Assert(.1234 == "12.34%".Parse<double>("p", new PercentParser(CultureInfo.InvariantCulture.NumberFormat));

// Start with a known culture and change it all up:
var numberFmt = (NumberFormatInfo)CultureInfo.InvariantCulture.NumberFormat.Clone();
numberFmt.PercentDemicalDigits = 4;
numberFmt.PercentDecimalSeparator = "~a";
numberFmt.PercentGroupSeparator = " & ";
numberFmt.PercentGroupSizes = new int[] { 4, 3 };
numberFmt.PercentSymbol = "percent";
numberFmt.NegativeSign = "¬!-";
numberFmt.PercentNegativePattern = 8;
numberFmt.PercentPositivePattern = 3;

// ensure our number will survive a round-trip
double d = double.Parse((-123456789.1011121314 * 100).ToString("R", CultureInfo.InvariantCulture));
var formatted = d.ToString("p", numberFmt);
double parsed = formatted.Parse<double>("p", new PercentParser(numberFmt))
// Some precision loss due to rounding with NumberFormatInfo.PercentDigits, above, so convert back again to verify. This may not be entirely correct
Assert(formatted == parsed.ToString("p", numberFmt);

It should also be noted that the MSDN documentation seems to contradict itself about how to implement ICustomFormatter. It's Notes to Implementers section advises calling the appropriate implementation when you are called with something you can't format.
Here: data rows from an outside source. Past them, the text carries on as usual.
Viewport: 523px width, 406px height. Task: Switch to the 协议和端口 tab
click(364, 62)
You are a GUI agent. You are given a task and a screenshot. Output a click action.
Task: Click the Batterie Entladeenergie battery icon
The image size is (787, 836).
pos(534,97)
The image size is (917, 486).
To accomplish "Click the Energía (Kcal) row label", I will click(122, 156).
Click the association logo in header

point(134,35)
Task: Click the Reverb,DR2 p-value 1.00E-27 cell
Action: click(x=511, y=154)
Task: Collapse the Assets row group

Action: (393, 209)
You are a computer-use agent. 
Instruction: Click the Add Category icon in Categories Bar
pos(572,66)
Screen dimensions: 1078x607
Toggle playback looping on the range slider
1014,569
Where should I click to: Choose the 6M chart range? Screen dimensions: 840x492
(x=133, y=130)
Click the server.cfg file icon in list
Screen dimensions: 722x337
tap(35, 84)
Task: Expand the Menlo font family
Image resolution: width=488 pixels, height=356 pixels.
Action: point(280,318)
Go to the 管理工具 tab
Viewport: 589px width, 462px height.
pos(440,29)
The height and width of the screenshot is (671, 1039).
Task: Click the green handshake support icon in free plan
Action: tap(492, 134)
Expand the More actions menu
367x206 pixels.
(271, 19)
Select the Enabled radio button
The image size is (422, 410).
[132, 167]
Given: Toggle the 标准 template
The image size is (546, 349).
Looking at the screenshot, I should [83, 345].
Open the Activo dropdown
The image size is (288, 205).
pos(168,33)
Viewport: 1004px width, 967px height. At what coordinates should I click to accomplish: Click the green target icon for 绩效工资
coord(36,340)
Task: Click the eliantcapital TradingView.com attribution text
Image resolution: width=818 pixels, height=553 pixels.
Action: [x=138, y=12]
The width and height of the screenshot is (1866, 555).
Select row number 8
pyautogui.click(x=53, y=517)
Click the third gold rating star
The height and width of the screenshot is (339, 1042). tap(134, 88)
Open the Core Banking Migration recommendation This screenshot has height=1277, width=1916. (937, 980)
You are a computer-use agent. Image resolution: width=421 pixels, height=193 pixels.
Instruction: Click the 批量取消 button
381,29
Extension implementations are implementations that provide custom formatting for a type that already has formatting support. For example, you could define a CustomerNumberFormatter that formats an integral type with hyphens between specific digits. In this case, your implementation should include the following:

  • A definition of format strings that extend the formatting of the object. These format strings are required, but they must not conflict with the type's existing format strings. For example, if you are extending formatting for the Int32 type, you should not implement the "C", "D", "E", "F", and "G" format specifiers, among others.
  • A test that the type of the object passed to your Format(String, Object, IFormatProvider) method is a type whose formatting your extension supports. If it is not, call the object's IFormattable implementation, if one exists, or the object's parameterless ToString() method, if it does not. You should be prepared to handle any exceptions these method calls might throw.
  • Code to handle any format strings that your extension supports.
  • Code to handle any format strings that your extension does not support. These should be passed on to the type's IFormattable implementation. You should be prepared to handle any exceptions these method calls might throw.

However, the advice given in Custom formatting with ICustomFormatter" (and many of the MSDN examples) seems to recommend returning null when unable to format:

The method returns a custom formatted string representation of the object to be formatted. If the method cannot format the object, it should return a null

So, take all this with a grain of salt. I don't recommend using any of this code, but it was an interesting exercise in understanding just how CultureInfo and IFormatProvider work.